2011/1/30 <降誕節第6主日>
「神のまなざしは誰にでも」
副牧師 五十嵐 成見
ルカ福音書15:11~32
◇レンブラントの絵画で晩年の作品に「放蕩息子の帰宅」がある。弟息子と兄息子、そして父の姿が光と影の巧みな表現法で描かれている。弟息子は、顔よりも背中に光が注がれている。離れていた時も注ぎ続けた父のまなざしの光だろうか。この絵画は、私の中に、弟・兄・父のそれぞれの心が住まっていることを想起させる。
◇弟は、父が生きているうちから財産を要求し、遠い国へ旅立ち、放蕩の限りを尽くし、全てを使い果たした。自分のしたいことをし、欲しいものを手に入れたにもかかわらず、本当には自分が何をしているのかわからなかったのではないか。全てを使い果たす中で、弟は自分の心も魂も擦切らした。残ったものがただ一つあった。虚しさである。
◇私達は弟のような放蕩を尽くす境遇に生きていないかもしれない。けれども虚しさを抱えて生きることは決定的に似ている。あるべき関係、立つべき意志、支え合う心に生きない時、私達は虚しさに陥る。誰もが弟の心を持っている。

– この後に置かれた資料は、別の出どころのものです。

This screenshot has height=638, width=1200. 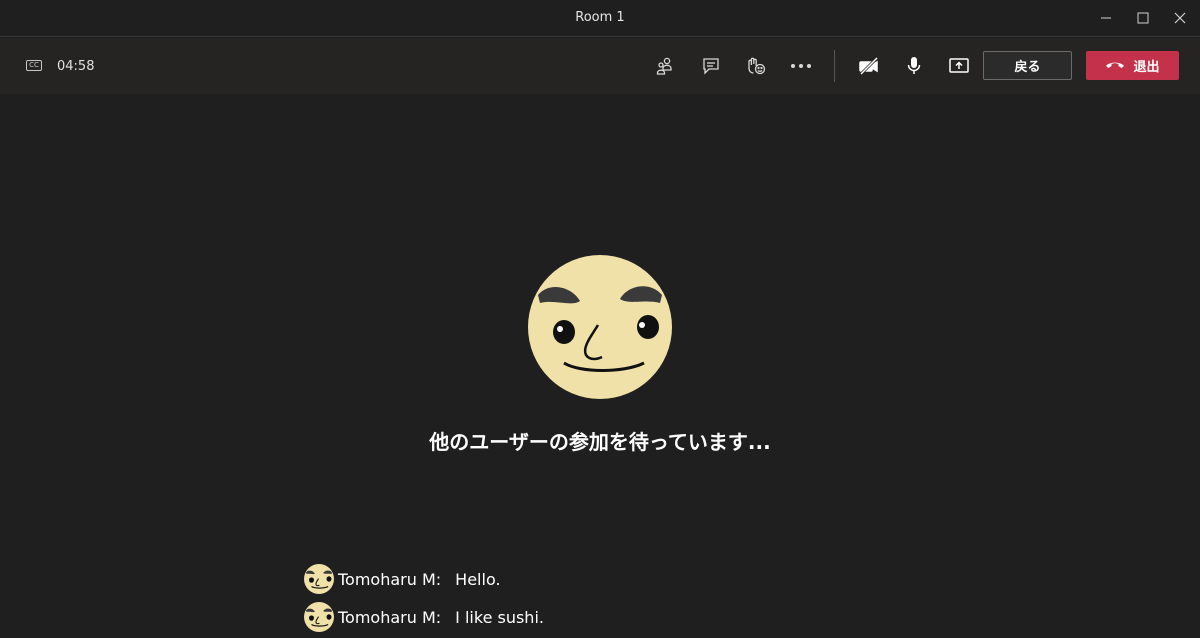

弟はしかし父を思い起こし「我に返った」。心の底から父にすがった。息子の資格を捨ててもいい、生きられればそれでいい。しかしこの話は父が主人公である。弟息子を見つけるやいなや、走り出し、首を抱き接吻する。弟は父との関係を切らなければならないし自分の意志で切ってしまえると思った。しかし父はどんなに傷つけられようが、この息子の父であり続ける。神は神であり続け、愛は愛であり続ける。背いた背中を見つめ続けられる。「死んでいたのに生き返りいなくなっていたのに見つかった」。私達のことだ。
◇兄は弟のことで怒り、父に反感を抱く。弟と対極の生き方をし、一見父に忠実に仕えているように見えて、尊大さを守るために、小さなことに怒り裁く心がある。それも私達の心ではないか。兄もまた、失われた息子である。
◇私達が生き返り、見いだされるために、主イエスは十字架の上で死なれ、失われたものとなられた。弟も兄も神によって見出されたものに他ならない。共に我に返ろう。父の御心、我らの父なる神の御心に返ろう。